(Extracted data entries)
_ _ _
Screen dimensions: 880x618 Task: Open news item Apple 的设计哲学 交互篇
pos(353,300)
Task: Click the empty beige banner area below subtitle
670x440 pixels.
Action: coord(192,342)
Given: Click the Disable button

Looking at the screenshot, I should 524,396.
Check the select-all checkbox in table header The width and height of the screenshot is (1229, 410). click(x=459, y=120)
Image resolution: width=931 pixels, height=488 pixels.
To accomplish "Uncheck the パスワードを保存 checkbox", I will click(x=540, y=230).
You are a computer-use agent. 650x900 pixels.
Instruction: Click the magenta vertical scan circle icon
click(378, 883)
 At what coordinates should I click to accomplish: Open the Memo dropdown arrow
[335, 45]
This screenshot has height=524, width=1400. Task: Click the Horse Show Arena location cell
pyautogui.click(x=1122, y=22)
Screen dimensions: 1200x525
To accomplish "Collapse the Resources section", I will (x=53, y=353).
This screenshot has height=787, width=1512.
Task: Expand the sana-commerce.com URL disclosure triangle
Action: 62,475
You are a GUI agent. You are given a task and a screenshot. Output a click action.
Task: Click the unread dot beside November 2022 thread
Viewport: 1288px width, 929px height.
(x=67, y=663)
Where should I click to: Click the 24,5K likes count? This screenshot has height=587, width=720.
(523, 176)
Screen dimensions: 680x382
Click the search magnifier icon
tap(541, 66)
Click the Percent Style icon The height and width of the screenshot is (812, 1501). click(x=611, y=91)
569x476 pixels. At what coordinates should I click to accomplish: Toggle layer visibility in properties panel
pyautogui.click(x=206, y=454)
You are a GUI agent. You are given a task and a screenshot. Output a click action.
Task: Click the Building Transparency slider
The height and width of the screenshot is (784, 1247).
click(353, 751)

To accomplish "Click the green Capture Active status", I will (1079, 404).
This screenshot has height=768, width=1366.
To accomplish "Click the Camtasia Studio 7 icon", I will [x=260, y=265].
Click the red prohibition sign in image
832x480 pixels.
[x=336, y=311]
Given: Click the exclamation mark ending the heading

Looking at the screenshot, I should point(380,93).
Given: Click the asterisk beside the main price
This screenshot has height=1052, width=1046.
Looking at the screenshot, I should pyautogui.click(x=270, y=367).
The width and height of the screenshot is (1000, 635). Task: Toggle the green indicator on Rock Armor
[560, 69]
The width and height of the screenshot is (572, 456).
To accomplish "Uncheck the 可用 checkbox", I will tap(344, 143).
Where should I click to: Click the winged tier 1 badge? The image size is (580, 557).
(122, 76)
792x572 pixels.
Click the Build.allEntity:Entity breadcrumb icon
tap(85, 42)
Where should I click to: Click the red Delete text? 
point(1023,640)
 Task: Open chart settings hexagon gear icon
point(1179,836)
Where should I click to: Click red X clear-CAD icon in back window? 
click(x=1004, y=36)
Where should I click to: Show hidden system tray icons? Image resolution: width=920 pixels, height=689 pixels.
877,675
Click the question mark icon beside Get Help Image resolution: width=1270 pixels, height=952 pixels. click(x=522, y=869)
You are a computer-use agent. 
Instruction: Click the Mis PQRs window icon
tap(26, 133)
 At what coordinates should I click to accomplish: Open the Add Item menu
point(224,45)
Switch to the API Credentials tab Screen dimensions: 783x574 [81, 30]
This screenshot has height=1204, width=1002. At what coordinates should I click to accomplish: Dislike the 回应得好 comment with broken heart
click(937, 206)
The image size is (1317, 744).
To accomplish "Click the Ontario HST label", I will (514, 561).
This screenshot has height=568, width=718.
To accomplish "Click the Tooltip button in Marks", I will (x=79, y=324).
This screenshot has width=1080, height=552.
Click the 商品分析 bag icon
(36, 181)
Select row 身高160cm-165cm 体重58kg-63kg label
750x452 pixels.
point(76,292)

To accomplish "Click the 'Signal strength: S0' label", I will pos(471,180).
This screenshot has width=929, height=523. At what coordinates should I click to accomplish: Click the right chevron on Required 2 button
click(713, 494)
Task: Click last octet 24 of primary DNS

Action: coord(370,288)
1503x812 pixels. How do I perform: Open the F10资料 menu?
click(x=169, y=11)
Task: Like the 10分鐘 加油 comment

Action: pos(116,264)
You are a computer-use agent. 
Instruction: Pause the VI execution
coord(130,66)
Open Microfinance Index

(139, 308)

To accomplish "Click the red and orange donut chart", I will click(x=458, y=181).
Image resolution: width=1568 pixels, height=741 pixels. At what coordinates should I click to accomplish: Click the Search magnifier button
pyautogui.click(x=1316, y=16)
_ _ _
Give again, word for word, the records from their first line to the one with "You are a computer-use agent. 650x900 pixels.", and leave out all else.

- [EXPECTED ANSWER]
Screen dimensions: 880x618 Task: Open news item Apple 的设计哲学 交互篇
pos(353,300)
Task: Click the empty beige banner area below subtitle
670x440 pixels.
Action: coord(192,342)
Given: Click the Disable button

Looking at the screenshot, I should 524,396.
Check the select-all checkbox in table header The width and height of the screenshot is (1229, 410). click(x=459, y=120)
Image resolution: width=931 pixels, height=488 pixels.
To accomplish "Uncheck the パスワードを保存 checkbox", I will click(x=540, y=230).
You are a computer-use agent. 650x900 pixels.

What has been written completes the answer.